触手に体を固定されると、鈍い痛みが生まれてきた。
「ちち、うえ」
「案ずるな、傍にいよう」
ルミエールが痛みに怯えて声を発すると、父はそれに対して手を握り、頬を撫でた。
細かな触手が内部に入る感触がすると、痛みがなくなる。
「あ」
代わりに、強い快楽が襲ってきた。
「あああああああああああ!!」
絶頂と共に、何かを産み落とした。
二つの何かを。
数年の月日が流れ、ラースは中庭ではしゃぐ幼子二人を微笑ましそうに見つめた。
女児と男児が仲良く遊んでいるのを見つめる。
中庭の椅子に腰を掛けているルミエールの傍でラースはそれを眺めていた。
「「おとうさま!!」」
子どもらが駆け寄ってくる。
「アリアドネ、フォス。どうしたのだね」
「おかあさまにおはなのかんむりを」
「おかあさま、どうぞ!!」
子ども――アリアドネとフォスはあまり動かない母――ルミエールに花冠を渡そうとする。
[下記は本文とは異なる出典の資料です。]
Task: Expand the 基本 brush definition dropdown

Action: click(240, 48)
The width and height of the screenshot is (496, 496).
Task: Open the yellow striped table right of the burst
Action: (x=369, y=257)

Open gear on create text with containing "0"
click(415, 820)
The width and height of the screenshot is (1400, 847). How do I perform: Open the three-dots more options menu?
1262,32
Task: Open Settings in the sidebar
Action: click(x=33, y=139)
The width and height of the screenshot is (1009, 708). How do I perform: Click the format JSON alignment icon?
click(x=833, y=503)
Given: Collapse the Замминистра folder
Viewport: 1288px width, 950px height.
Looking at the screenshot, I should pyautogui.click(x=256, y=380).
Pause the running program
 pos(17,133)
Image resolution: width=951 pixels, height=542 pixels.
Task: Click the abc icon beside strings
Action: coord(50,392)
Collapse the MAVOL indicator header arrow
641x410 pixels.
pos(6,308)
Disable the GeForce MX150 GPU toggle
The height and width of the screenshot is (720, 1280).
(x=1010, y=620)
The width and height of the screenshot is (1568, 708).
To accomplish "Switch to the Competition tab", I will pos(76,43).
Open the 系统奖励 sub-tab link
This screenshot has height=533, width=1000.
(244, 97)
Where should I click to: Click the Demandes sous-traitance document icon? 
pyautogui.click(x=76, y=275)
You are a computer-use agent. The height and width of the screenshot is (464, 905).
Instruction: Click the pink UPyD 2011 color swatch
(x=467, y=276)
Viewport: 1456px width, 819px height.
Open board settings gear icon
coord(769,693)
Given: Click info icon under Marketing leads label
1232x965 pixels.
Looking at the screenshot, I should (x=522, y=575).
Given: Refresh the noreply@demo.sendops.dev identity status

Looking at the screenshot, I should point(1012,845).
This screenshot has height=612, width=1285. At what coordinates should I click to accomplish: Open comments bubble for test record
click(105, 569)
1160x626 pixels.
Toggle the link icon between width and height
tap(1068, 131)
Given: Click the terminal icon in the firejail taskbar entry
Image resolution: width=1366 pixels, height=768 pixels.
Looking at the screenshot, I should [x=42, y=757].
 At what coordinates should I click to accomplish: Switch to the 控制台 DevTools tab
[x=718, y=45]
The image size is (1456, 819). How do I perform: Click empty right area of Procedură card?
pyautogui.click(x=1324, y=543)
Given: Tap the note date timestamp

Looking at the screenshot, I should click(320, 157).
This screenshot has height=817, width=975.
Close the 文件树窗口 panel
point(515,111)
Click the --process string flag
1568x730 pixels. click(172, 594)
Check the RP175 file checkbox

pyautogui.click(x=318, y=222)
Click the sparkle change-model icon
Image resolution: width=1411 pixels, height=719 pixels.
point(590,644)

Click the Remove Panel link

ルミエールは何処か虚ろにほほ笑み、それを受け取り、被って見せる。
「おかあさま、きれい!!」
「おかあさまに、にあってます!!」
「それはそうだ、私の亡き妻――アリアドネによく似ているのだからな、ルミエールは」
ラースはそう言ってルミエールの頬を撫でる。
ルミエールはただ静かに虚ろな微笑みを浮かべ――
「……はい」
肯定の言葉を口にするだけだった。
「もう夕刻だ、さぁ屋敷へ戻ろう」
ラースはルミエールを抱きかかえて歩き出すと、子ども達はラースについて歩いた。
夜、寝る時間になると、子ども部屋のベッドで一緒に眠る二人の頭を撫でてラースは優しく微笑む。
「お休み、アリアドネ、フォス」
「おやすみなさい、おとうさま」
「おとうさま、おやすみなさい」
二人が眠るのを確認すると、部屋から出て、扉に鍵をかけて自室の寝室へと戻る。
「ルミエール」
「……はい、ちちうえ」
二人時の時のみ、父と呼ぶルミエールに、ラースは歪んだ笑みを浮かべて、口づけをした。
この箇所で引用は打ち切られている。